The emergence of social media has provided a platform for hateful rhetoric to spread like wildfire in a way that we’ve ever seen before. It has created “influencers” that have emerged solely because of their willingness to sow venom more than their reasonable competitors. It has nursed and cultivated a dangerously divisive dynamic to our already divisive political system. Those who aren’t inherently violent people unknowingly give these personalities power which, in turn, allows them to influence those who do have a propensity towards violence.

Our tweets and posts have consequences. Words matter, especially to those who aren’t of stable mind. Social media influencers and politicians who choose to spread this angry, hyperbolic rhetoric are giving agency to the most delicate and dangerous among us.

The man who walked into the Capital Gazette and opened fire had a very close relationship with social media. His original conviction stemmed from cyber stalking and harassment, and for years he used multiple Twitter accounts to harass and demean the publication and its journalists. He spoke both cryptically and literally. He turned his Twitter profile into a veritable manifesto for the violent atrocities he would eventually commit.

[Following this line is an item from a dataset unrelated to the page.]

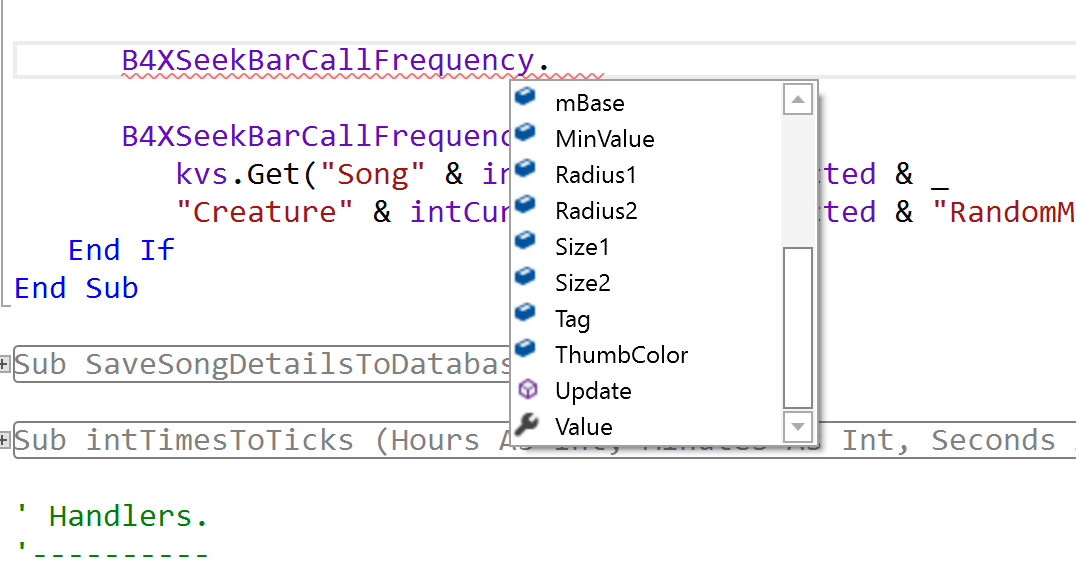Click the wrench property icon beside Value
Viewport: 1076px width, 576px height.
pos(527,426)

Journalism’s role has never been more important than it is right now.

We live in a society that not even a century ago battled fascism and authoritarian rule, and now we see its rise happening again. The founding fathers understood the dangers of not having a free press to educate our citizens and provide a check on potentially malignant, powerful entities.

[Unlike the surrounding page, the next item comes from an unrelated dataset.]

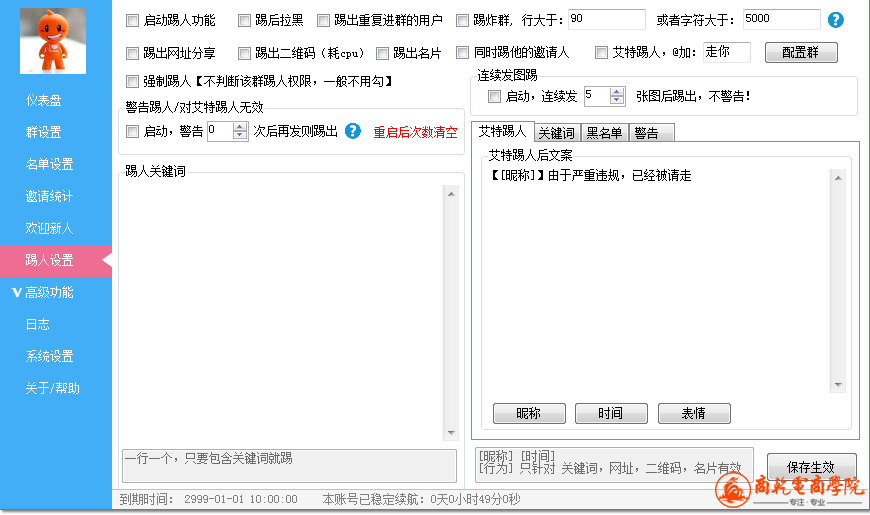The width and height of the screenshot is (870, 515).
Task: Enable 强制踢人 checkbox
Action: (x=133, y=81)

Social media – and the hateful, violent language spewed upon it by misguided, profit-seeking talking heads – needs to be taken seriously. We cannot continue to pretend words don’t matter and that actions don’t have consequences. We cannot disregard the fact that unstable, misguided, or impressionable people are sitting at home right now reading what we say and using it to justify their twisted, violent desires. We cannot continue to be at war against our free press.

Our journalists deserve respect, not indignation. We won’t always like the news we hear, but we’re lucky to live in a society where it can be shared free of authoritarian oversight.

Jay York is the Senior Digital Marketing Strategist at News & Experts.